Sepsis claims more lives each year in the U.S than any single type of cancer. This life threatening response to infection can lead to tissue damage, organ failure, and death. A new CMS Innovation grant https://innovation.cms.gov has provided funds to the Great Plains Quality Innovation Network (QIN) http://greatplainsqin.org.

The funding will be used to increase awareness and early recognition of sepsis in order to provide real-time decision support in four states to include Kansas, Nebraska, North Dakota, and South Dakota.

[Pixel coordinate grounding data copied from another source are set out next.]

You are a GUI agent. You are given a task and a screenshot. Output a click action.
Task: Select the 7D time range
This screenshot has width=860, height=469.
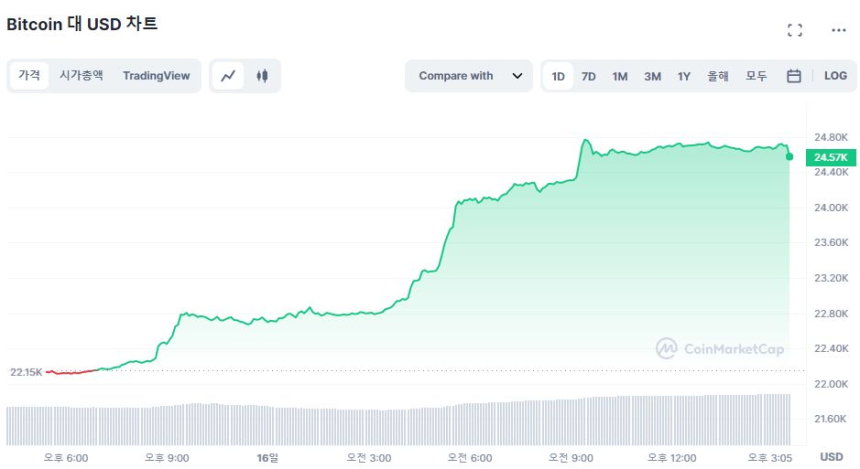click(x=589, y=76)
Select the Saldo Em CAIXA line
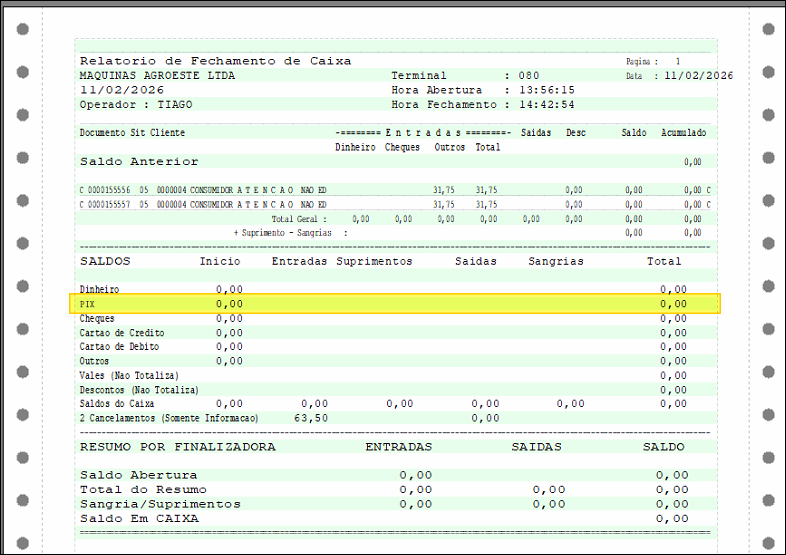The image size is (786, 555). pyautogui.click(x=139, y=518)
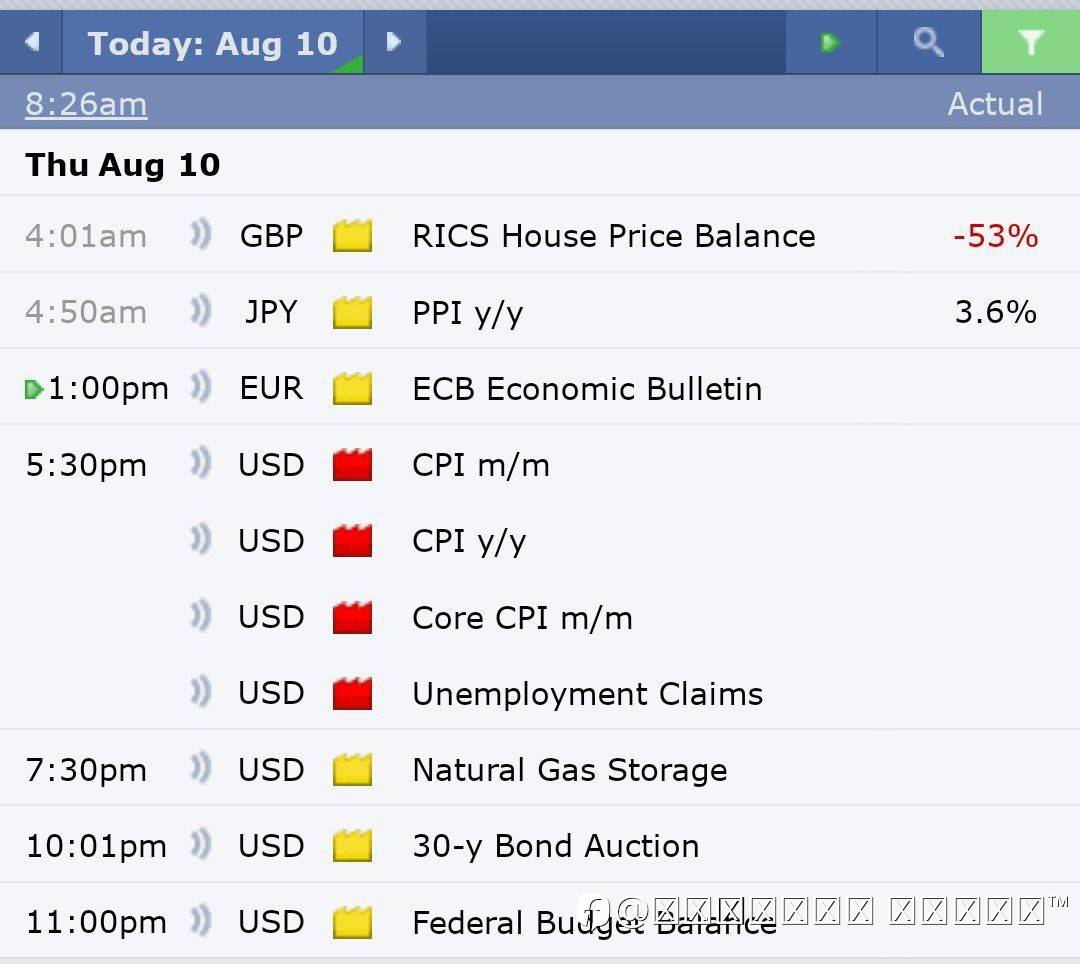This screenshot has width=1080, height=964.
Task: Toggle sound alert for ECB Economic Bulletin
Action: click(201, 388)
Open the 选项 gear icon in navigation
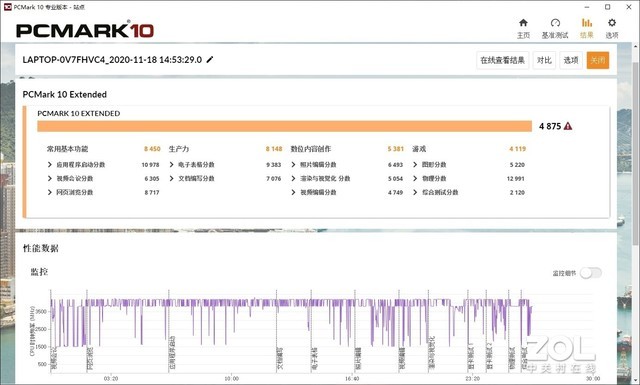The height and width of the screenshot is (385, 640). click(611, 23)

The Great Plains QIN then selected Redivus Health https://redivus.com as a technology partner to assist in rural communities with plans to deploy the Redivus mobile technology platform to identify early sepsis. The symptoms are often attributed to other diagnoses which contributes to delaying treatment.

For the next two years, the Great Plains QIN team will work with rural healthcare teams and communities to provide evidence-based tools like the Redivus health mobile app as well as provide training and access to sepsis experts.

“We are happy to be partnering on this research project”, said Jeff Dunn Redivus Health, Founder and CEO. “Out mobile app in the hands of first responders has tremendous potential to reduce the progression of sepsis by catching the signs early so patients can get life-saving treatment sooner.”

Hannah Schoendaler, Director of Nursing and Amanda Volchko, Physician Assistant at the Sheridan County Hospital www.sheridancountyhospital.com in Hoxie Kansas, are both using the Redivus Health app with patients. The app is making it possible to diagnose sepsis and then act quickly. As reported, “Very often, sepsis is under diagnose and even if negative screens appear, the Redivus app will help hospital staff and providers pick up on more sepsis cases.”

Today, the Sheridan County Hospital staff and providers all have the app on their phones so they can quickly screen patients for sepsis and share this critical information with others. Using the app has even been incorporated into daily rounds as a safety check to make sure all potential sepsis cases are reviewed.

In addition, part of the research study will also be about building a case to demonstrate how this type of sepsis awareness program could be scaled to the national level and be the model for the rest of the country to follow.